Deutsche Haushaltslage ist schon Thema in Dubai

Diskutiert wird die schwierige deutsche Haushaltslage auch schon auf dem beginnenden Klimagipfel selbst, merkt Viviane Raddatz vom WWF an, die bereits vor Ort in Dubai ist. So etwas hätte man von Deutschland nicht erwartet, sagt die Klimachefin der Umweltstiftung.

Nach ihrem Eindruck wird in Deutschland gerade alles unternommen, um das Problem in den Griff zu bekommen. Zu den Ressortchefs, die auf keinen Fall mit leeren Händen zum Gipfel wollen, gehört Bundesumweltministerin Steffi Lemke.

Das Umweltressort hat mit dem Verfassungsgerichtsurteil auf einen Schlag knapp eine Milliarde Euro verloren, die im Klima- und Transformationsfonds für Maßnahmen zur Klimaanpassung in Deutschland vorgesehen waren. Seitdem wird die grüne Ministerin nicht müde, darauf hinzuweisen, dass bei der Haushaltsneuordnung der Klimaschutz nicht unter den Tisch fallen dürfe.

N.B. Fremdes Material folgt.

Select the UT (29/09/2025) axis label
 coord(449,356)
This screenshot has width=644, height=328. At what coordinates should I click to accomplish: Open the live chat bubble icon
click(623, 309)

Dasselbe Bundesverfassungsgericht, das jetzt die Schuldenverschiebung in den Klimafonds für nichtig erklärte, habe mit seinem Klimaurteil vor zwei Jahren auch dafür gesorgt, dass das Klimagesetz verschärft werden musste, betonte Lemke am Dienstag bei der Präsentation des neuen Klimaanpassungsberichts.

Umweltministerin bekräftigt internationale Pflichten

Die Bundesregierung sei also geradezu verpflichtet, für die gestrichenen Klimafonds-Gelder eine gute Lösung zu finden, argumentierte Lemke. "Wir sollten nicht die Augen davor verschließen, dass die ökologischen Krisen – die Klimakrise und das Artensterben – nicht pausieren." Deutschland werde nach dem neuerlichen Spruch aus Karlsruhe nicht von seinen internationalen Verpflichtungen zurücktreten, sicherte sie zu.

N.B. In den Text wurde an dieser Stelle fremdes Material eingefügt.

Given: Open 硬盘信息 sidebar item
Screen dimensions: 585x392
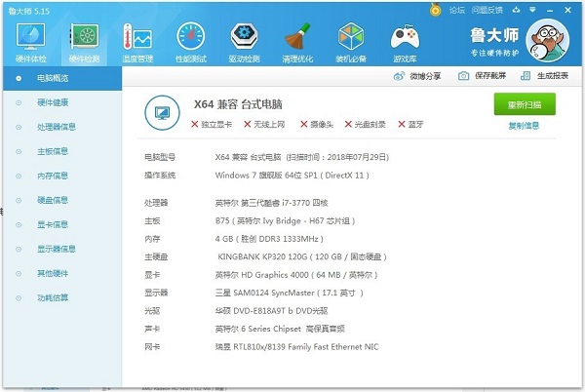Looking at the screenshot, I should (52, 200).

Auf die Frage, ob nicht auch der Abbau umweltschädlicher Subventionen zur Lösung der Finanzprobleme beitragen könnte, antworte Lemke wie gewohnt ausweichend. Die Ampelkoalition habe sich darauf verständigt, an dieser Frage zu arbeiten, sagte die Umweltministerin und gab damit in etwa den Stand wieder, wie er vor zwei Jahren im Koalitionsvertrag niedergeschrieben wurde.

 

Das Chaos um Bundeshaushalt, Klimafinanzierung und die grüne Transformation der Wirtschaft schwächt auch Deutschlands Stand auf dem Weltklimagipfel, bekräftigt Brick Medak vom Naturschutzbund Nabu. "Dass ein wichtiger Akteur in der Klimadiplomatie wie Deutschland ins Strudeln gerät, wird in Europa und weltweit sehr genau wahrgenommen", betont der Nabu-Klimaexperte.

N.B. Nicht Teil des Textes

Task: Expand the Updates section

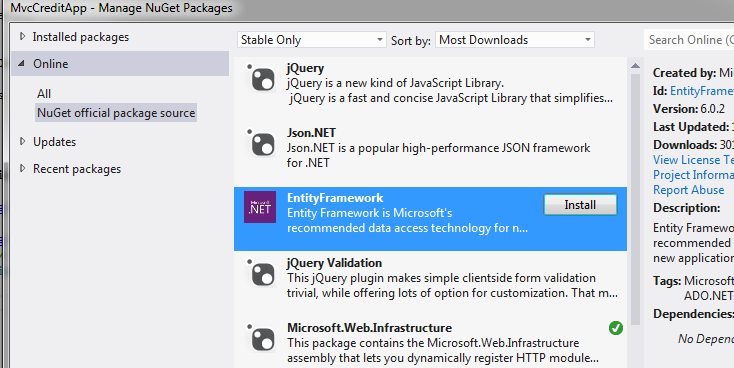Action: [22, 141]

Deutschland habe bisher mit seinen finanziellen Zusagen eine wichtige Rolle dabei gespielt, die Industriestaaten und den globalen Süden bei der Finanzierung von Klimaschutz zusammenzubringen, so Medak weiter. Auch in Richtung ihrer internationalen Partner müsse die deutsche Regierung deshalb jetzt für Klarheit im Bundeshaushalt sorgen.